See http://docs.python.org/dev/whatsnew/3.3.html#codecs
In Python 3.6 it's no longer even necessary to use the chcp command, since Python bypasses the byte-level console interface entirely and uses a native Unicode interface instead. See PEP 528: Change Windows console encoding to UTF-8.
As noted in the comments by #mbom007, it's also important to make sure the console is configured with a font that supports the characters you're trying to display.
Never ever ever use setdefaultencoding. If you want to write unicode strings to stdio, encode them explicitly. Monkeying around with setdefaultencoding will cause stdlib modules and third-party modules alike to break in horrible subtle ways by allowing implicit conversion between str and unicode when it shouldn't happen.
Yes, the problem is most likely that your code page isn't set properly. However, using os.popen won't change the code page; it'll spawn a new shell, change its code page, and then immediately exit without affecting your console at all. I'm not personally very familiar with windows, so I couldn't tell you how to change your console's code page from within your python program.

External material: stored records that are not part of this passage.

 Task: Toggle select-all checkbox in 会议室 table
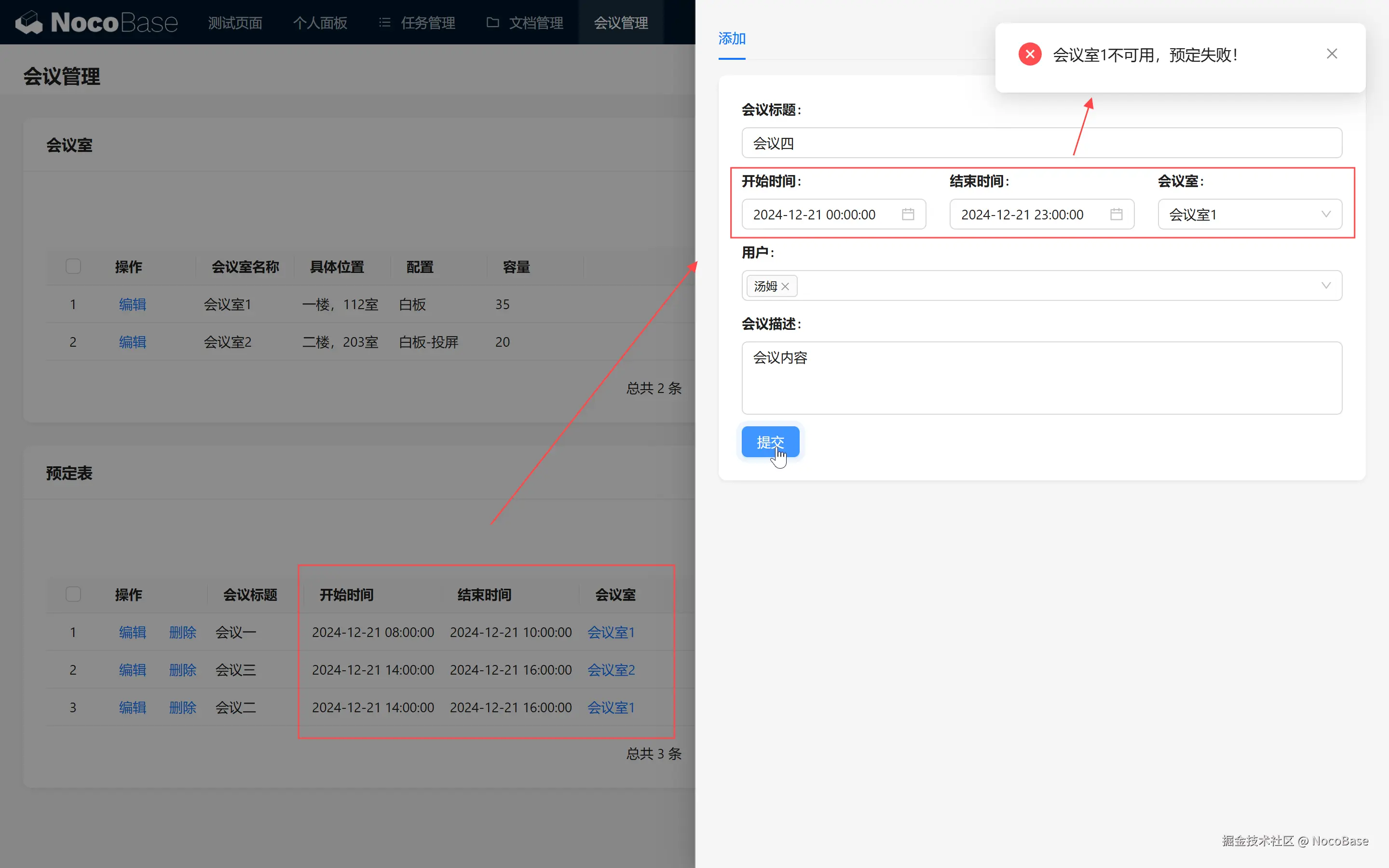pyautogui.click(x=73, y=266)
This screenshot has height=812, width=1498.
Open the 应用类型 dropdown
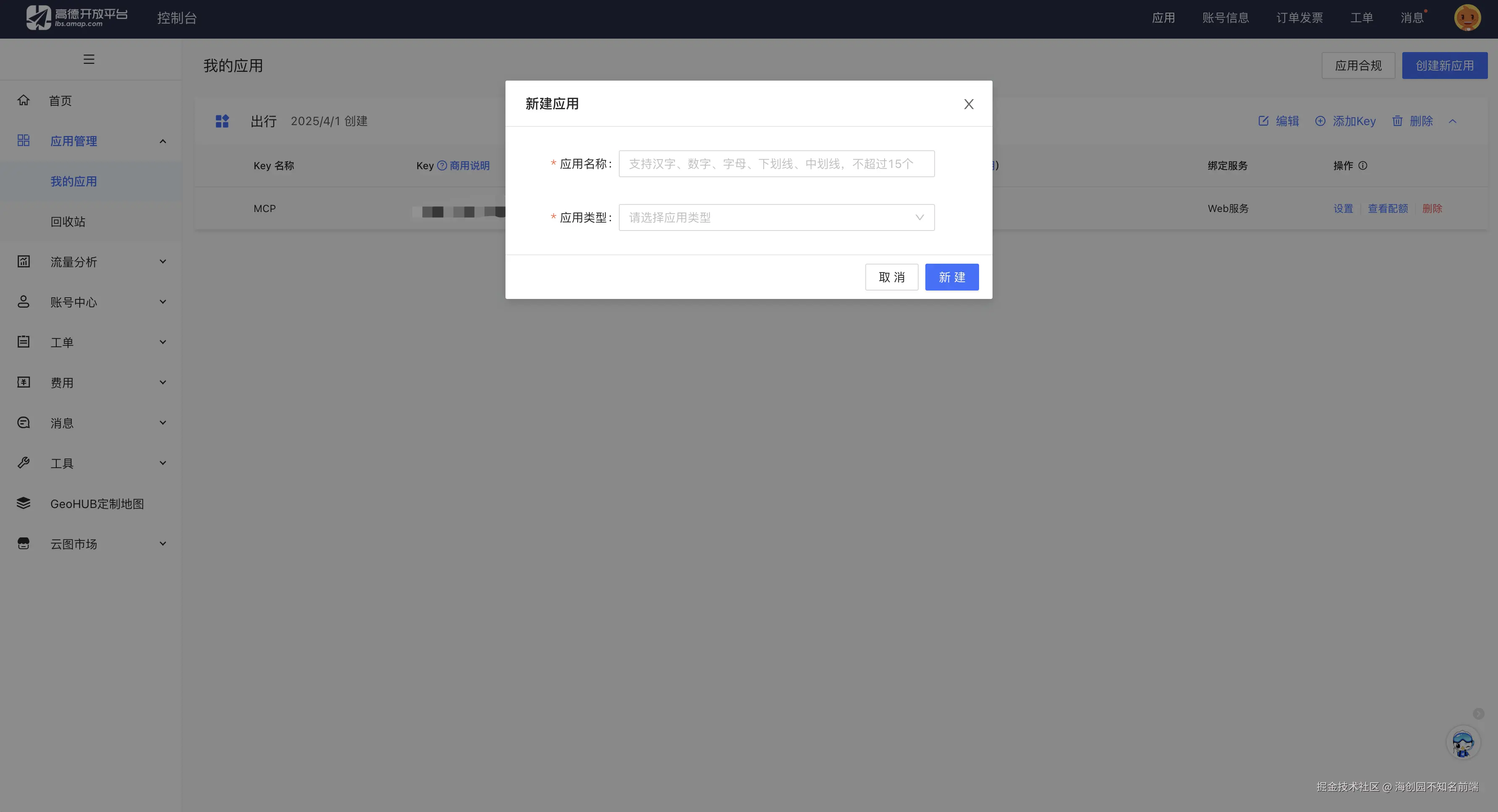coord(776,217)
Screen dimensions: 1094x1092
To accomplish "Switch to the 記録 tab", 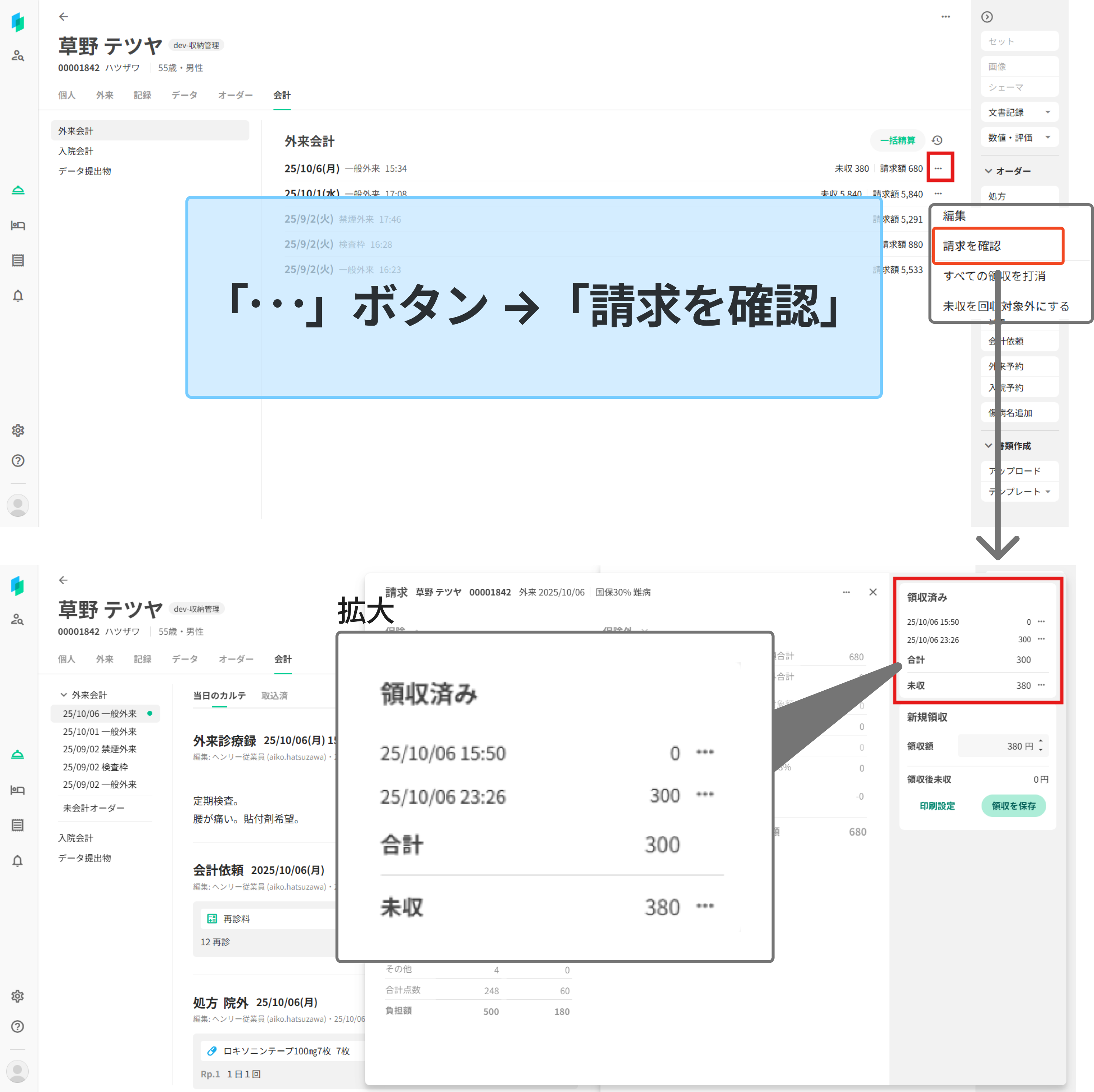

The way to properly display unicode data via utf-8 from python, as mentioned before, is to explicitly encode your strings before printing them: print s.encode('utf-8')
Changing the console code page is both unnecessary and won't work (in particular, setting it to 65001 runs into a Python bug). See this question for details, and for how to print Unicode characters to the console regardless of the code page.
Windows doesn't support UTF-8 in a console properly. The only way I know of to display Japanese in the console is by changing (on XP) Control Panel's Regional and Language Options, Advanced Tab, Language for non-Unicode Programs to Japanese. After rebooting, open a console and run "chcp" to find out the Japanese console's code page. Then either print Unicode strings or byte strings explicitly encoded in the correct code page.